Run Supervisory Shell Trial

Operator note for the first shell-launched supervisory Codex experiment.

Files

  • Workflow contract: docs/architecture/agent-orchestration/supervisory-shell-trial/supervisory-team-workflow-contract.md
  • Current task brief: docs/architecture/agent-orchestration/supervisory-shell-trial/current-supervisory-task-brief.md

Prompt Shape

The supervisor prompt should stay simple:

  1. read the workflow contract
  2. read the current task brief
  3. act as a supervisor using native subagents
  4. do not do substantive task work directly
  5. use no more than 5 subagent calls
  6. stop when the brief is sufficiently addressed or clearly blocked

Suggested Command

Run from the repo root in your shell:

'/Users/phapman/.vscode/extensions/openai.chatgpt-26.406.31014-darwin-arm64/bin/macos-aarch64/codex' exec \
  --json \
  --ephemeral \
  -p collab \
  "Read docs/architecture/agent-orchestration/supervisory-shell-trial/supervisory-team-workflow-contract.md and docs/architecture/agent-orchestration/supervisory-shell-trial/current-supervisory-task-brief.md.
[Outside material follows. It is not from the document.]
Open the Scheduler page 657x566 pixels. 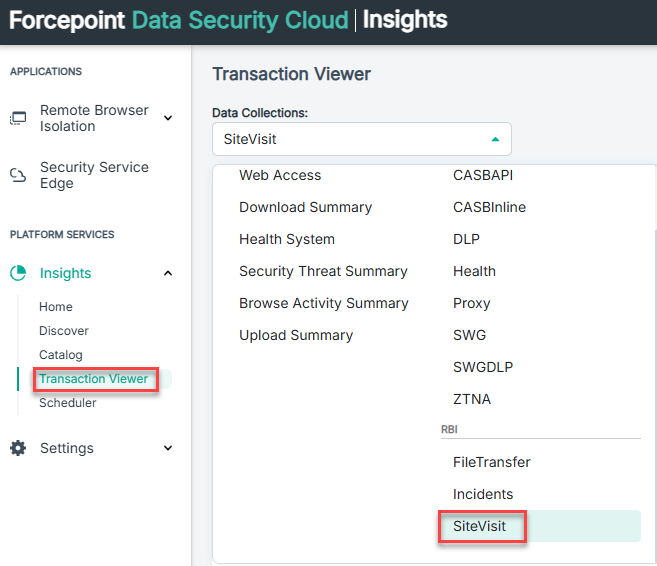point(68,403)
Follow them precisely. Use native subagents for the substantive work. Do not do the substantive evaluation directly yourself. Use no more than 10 subagent calls." \
  2> >(tee tmp/supervisory-shell-trial-stderr.log >&2) \
  | tee tmp/supervisory-shell-trial-stdout.jsonl

This form preserves real-time terminal output while still capturing both streams to files.

What To Inspect

  • whether native subagents were actually used
  • whether the supervisor kept to the supervisory role
  • the quality of the final synthesis
  • whether the result appears stronger than a plausible direct single-agent pass
  • the number and shape of collab_tool_call events in stdout
  • whether stderr noise materially interfered with understanding the run

Success Criteria

The trial counts as useful if:

  • the supervisor clearly delegates substantive work,
  • at least one native subagent workstream completes,
  • the final synthesis is more useful than a single direct critique pass would likely have been,
  • and the run leaves enough observable evidence to guide the next experiment.